## [CONSIGNE]
Poursuivez le texte consacré à la réduction du nombre de fonctionnaires en reprenant juste après sa dernière phrase.

## [TEXTE PROPOSÉ]
Fonctionnaires : est-il vraiment judicieux d’en diminuer le nombre ?


Décryptage


16 mars 2017

Peut-on avoir les mêmes services avec moins de fonctionnaires ? C’est l’une des questions les plus clivantes sur la table des prochaines élections présidentielles et législatives...

Un des enjeux de la présidentielle

Les comptes publics sont dans le rouge depuis... plus de 40 ans, mais la profondeur du trou - bientôt 100% du PIB - impose des mesures difficiles que l’on ne pourra pas éternellement différer. Parmi celles-ci, la question de la réduction du nombre des fonctionnaires s’est invitée dans la campagne des présidentielles au point, pour une partie de l’électorat, d’en faire l’un des principaux enjeux.

## [MATÉRIEL FOURNI]
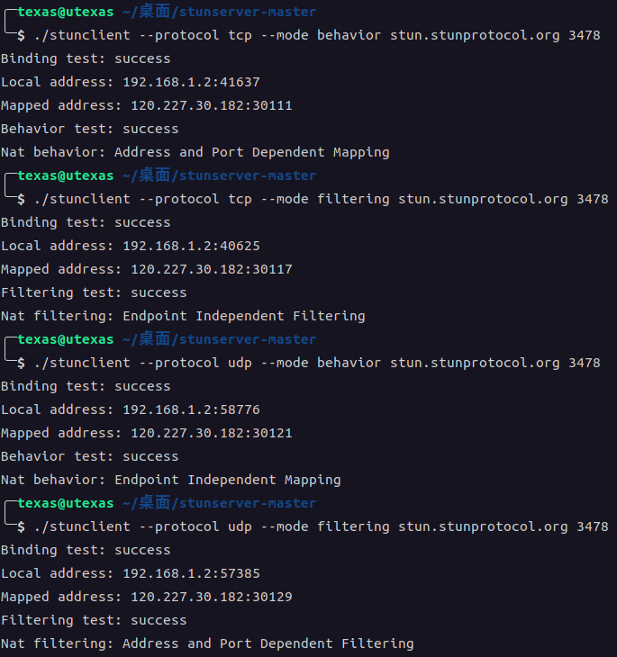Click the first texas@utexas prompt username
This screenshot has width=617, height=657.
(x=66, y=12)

...

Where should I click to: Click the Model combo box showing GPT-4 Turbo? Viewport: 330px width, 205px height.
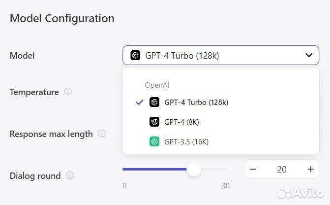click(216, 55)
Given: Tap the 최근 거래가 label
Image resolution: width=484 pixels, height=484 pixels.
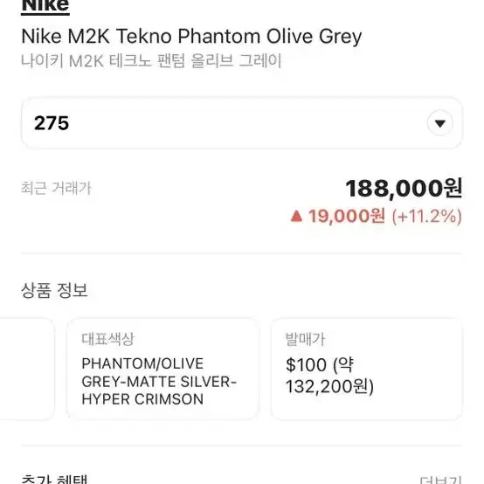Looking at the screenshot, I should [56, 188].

## [EXERCICE CORRIGÉ]
Dégraisser le mammouth

Les libéraux - au sens large - pensent qu’avec ses 5,4 millions de fonctionnaires la France fait figure de dinosaure dans le monde moderne. Pour eux, il faut absolument dégraisser le mammouth pour retrouver de la compétitivité, réorganiser les services publics en tenant compte des "progrès" technologiques, et confier au privé certaines tâches encore réalisées par l’État.

Objectif impossible ?

Alors que, par le dogme du non-remplacement de un sur deux, Nicolas Sarkozy avait supprimé 100 000 postes sous son quinquennat (et 300 000 autres s’il avait été élu en 2017), François Fillon promet la disparition de 500 000 fonctionnaires en cinq ans. Un programme "radical", qui inquiète les salariés du public, mais aussi une partie de son électorat, conscient de la difficulté de l’objectif.

Promesses de campagne

Pour Emmanuel Macron, ce sera - 40 000 postes ; pour Benoit Hamon + 40 000 ; pour Jean-Luc Mélenchon + 400 000 ; pour Marine Le Pen il faut "un État fort" mais moins de fonctionnaires territoriaux... On le voit, les propositions des candidats sont variées et chiffrées, mais on ne sait trop sur quelle base de calcul, sinon sur celle de l’arithmétique simpl(ist)e ? qui colle rarement à la réalité sociale et politique...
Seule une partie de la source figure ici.